Pada P. Falciparum dapat menyerang ke organ tubuh dan menimbulkan kerusakan seperti pada
otak, ginjal, paru, hati dan jantung, yang mengakibatkan terjadinya malaria berat/komplikasi,
sedangkan P. Vivax, P. Ovale dan P. Malariae tidak merusak organ tersebut. P. falciparum
dalam jaringan yang mengandung parasit tua di dalam otak, peristiwa ini yang disebut
sekuestrasi. Pada penderita malaria berat, sering tidak ditemukan plasmodium dalam darah
tepi karena telah mengalami sekuestrasi. Meskipun angka kematian malaria serebral
mencapai 20 ? 50 %, hampir semua penderita yang tertolong tidak menunjukkan gejala sisa
neurologis (sekuele) pada orang dewasa. Malaria pada anak sebagian kecil dapat terjadi
sekuele. Pada daerah hiperendemis atau immunitas tinggi apabila dilakukan pemeriksaan SD
sering dijumpai SD positif tanpa gejala klinis pada lebih dari 60 % jumlah penduduk.
16. Pneumonia
Radang paru-paru (bahasa Inggris: pneumonia) adalah sebuah penyakit pada paru-paru di
mana pulmonary alveolus (alveoli) yang bertanggung jawab menyerap oksigen dari atmosfer
meradang dan terisi oleh cairan.
Penyebab
Pneumonia pneumocystis (PCP) adalah bentuk pneumonia yang disebabkan oleh
fungi Pneumocystis jirovecii. Agen yang
menyebabkan pneumonia ini dideskripsikan
sebagai protozoa dan disebut P. jiroveci. Nama tersebut didiskusikan dan hasilnya,
pneumonia pneumosistis juga diketahui sebagai pneumonia
pneumosistis jiroveci dan
sebagai pneumonia pneumosistis carinii,
yang juga dijelaskan.
Radang paru-paru dapat disebabkan oleh beberapa penyebab, termasuk infeksi oleh
bakteria, virus, jamur, atau pasilan (parasite). Radang paru-paru dapat juga disebabkan oleh
kepedihan zat-zat kimia atau cedera jasmani pada paru-paru atau sebagai akibat dari penyakit
lainnya, seperti kanker paru-paru atau
berlebihan minum alkohol.
Gejala
Gejala yang berhubungan dengan radang paru-paru termasuk batuk, sakit dada,
demam, dan kesulitan bernapas.
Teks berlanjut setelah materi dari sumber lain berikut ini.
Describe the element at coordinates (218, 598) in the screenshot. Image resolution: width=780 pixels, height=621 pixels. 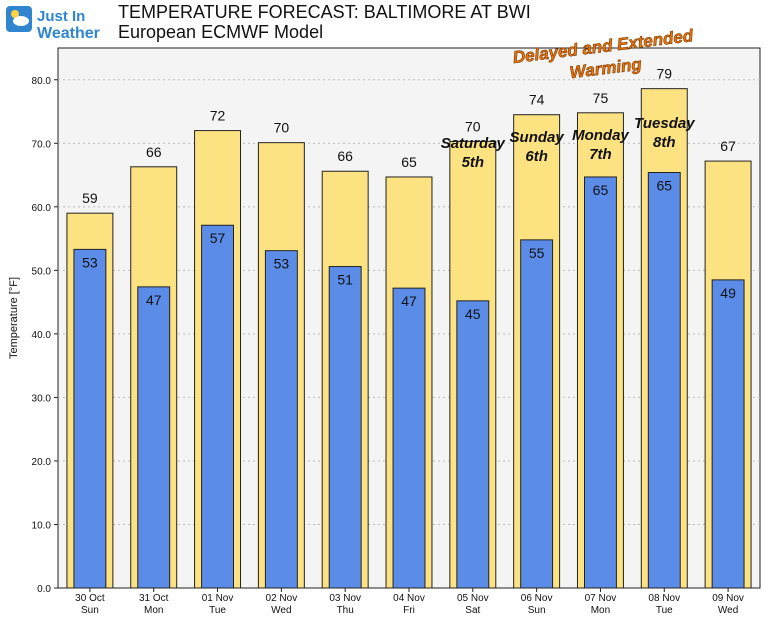
I see `x-tick-date: 01 Nov` at that location.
Alat diagnosa termasuk Sinar-X dan pemeriksaan dahak.
Perawatan tergantung dari penyebab radang paru-paru; radang paru-paru disebabkan
bakteri dirawat dengan antibiotika.
Pencegahan
Radang paru-paru adalah penyakit umum, yang terjadi di seluruh kelompok umur,
dan merupakan penyebab kematian peringkat atas di antara orang tua dan orang yang sakit

menahun. Vaksin untuk mencegah beberapa jenis radang paru-paru bisa diperoleh.Prognosis
perseorangan tergantung dari jenis radang paru-paru, perawatan yang cocok, komplikasi
lainnya, dan kesehatan orang tersebut.`
Salah satu kasus radang paru-paru yang mempunyai tingkat kematian tinggi pada saat
ini adalah kasus radang paru-paru yang disebabkan oleh Flu burung.